While the content was receiving praise, the business side of Britannica was in trouble, and the owner, Horace Everett Hooper, tried desperately to find a sponsor. The encyclopedia changed sponsors from Cambridge University, whose scholars assisted in reviewing entries, to Sears, Roebuck, before finally gaining its footing again as a separate company in Chicago. The encyclopedia business was a tough one. Academics had to be found and paid to regularly overhaul the content for new editions, and sales of current editions were undermined as consumers waited for the updated ones. Britannica hit its stride with the fifteenth print edition in 1985, after responding to complaints that it had badly fractured information among its three-part structure during the 1970s: the Micropaedia, the Macropaedia, and the Propaedia volumes. The reorganized Britannica went on to be successful, running anywhere from 400,000 topics in 1989 to 700,000 topics in 2007.

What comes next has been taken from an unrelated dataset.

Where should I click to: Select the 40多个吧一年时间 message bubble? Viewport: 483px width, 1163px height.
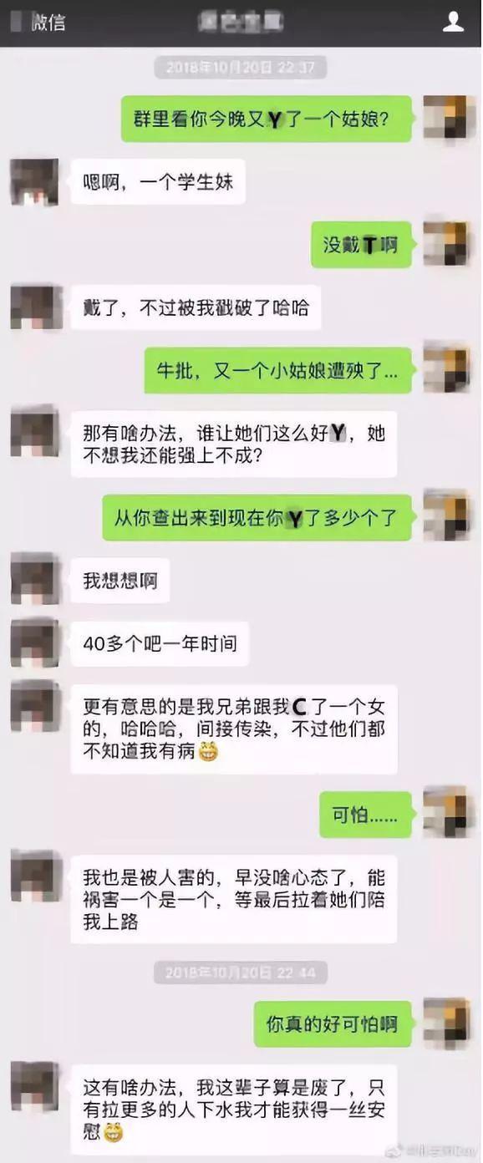tap(160, 643)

A smaller but popular tome in the United States was the World Book encyclopedia, which appealed not to scholars but to household purchasers. Its colorful illustrations and hardy pages made it easy to handle, but it had limited appeal because it was not as detailed as Britannica or other "collegiate" or academic encyclopedias.

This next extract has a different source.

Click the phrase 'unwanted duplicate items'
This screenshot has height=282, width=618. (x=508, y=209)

By the late 1980s, Microsoft was interested in collaborating with Britannica to make an electronic version of the encyclopedia, as CD-ROMs were becoming a popular publishing platform, storing 650 megabytes of data on a disc, considered quite large at the time. However, Britannica declined, deciding its profits were doing nicely and the company could go it alone in creating electronic editions. It would prove to be a fateful call. Britannica print editions were around $2,000 per set, bringing in decent income for the company and making them rather conservative when it came to disrupting a proven revenue stream.

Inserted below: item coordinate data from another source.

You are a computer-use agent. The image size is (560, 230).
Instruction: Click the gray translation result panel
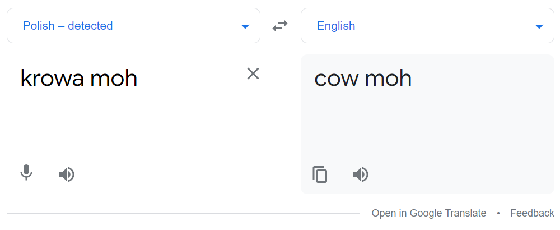coord(427,124)
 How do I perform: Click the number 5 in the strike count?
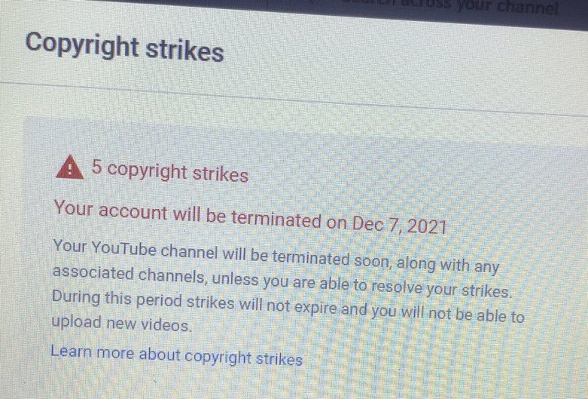pos(97,166)
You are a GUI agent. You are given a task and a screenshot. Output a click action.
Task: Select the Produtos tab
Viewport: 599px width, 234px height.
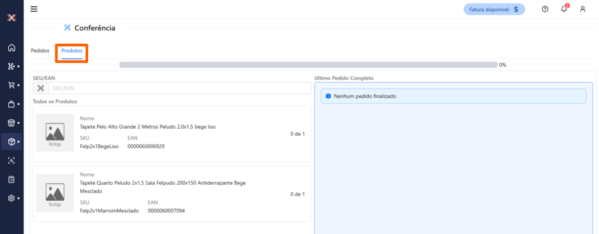[x=72, y=51]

Microsoft still wanted to make an encyclopedia product, and went looking at other encyclopedias using its classic "embrace and extend" model: Identify and follow the lead of a competitor, but establish a superior product. It found a partner in Funk & Wagnalls. It licensed the content from their Standard Encyclopedia to publish the CD-ROM-based Microsoft Encarta encyclopedia in 1993. At first it was considered unimpressive, and not terribly competitive in the marketplace. But because Encarta CD-ROMs were bundled with many new computer purchases of Microsoft Windows it tore into sales of Britannica’s print product. Only in 1994 did Britannica come back with a CD-ROM product, which sold for $995 or came bundled for free with a purchase of its pricey print edition. There was also an online edition of Britannica, but subscriptions were $2,000 a year. Britannica tried to hold its own with its deeper and more reputable content, but Microsoft continued to aggressively upgrade Encarta by buying Collier’s Encyclopedia and adding more innovative multimedia features. By the time 2000 rolled around, both Encarta and Britannica had disc-based electronic editions for sale and online editions that required subscriptions. Since Encarta was part of the Microsoft behemoth, there was no pressure for it to make money on its own. Britannica was struggling at the time to compete price- and feature-wise with Microsoft.

World Book came out with a CD-ROM edition of its encyclopedia as well, appealing to the same household market, but chose not to have an online version. Among the three big players in the English-language market, there was no complete and modern encyclopedia available for free on the Internet. With content behind the "subscription firewall," Encarta and Britannica had annual prices tailored primarily to big-budget institutions, such as libraries and universities.

At least the English-language encyclopedia market had choices. For many other languages, the choices were even fewer, with one dominant encyclopedia and a smattering of much smaller ones. For Germans, the Brockhaus was the most famous and for the French the Grand Larousse Encyclopedique.

The market was ripe for something to fill the void.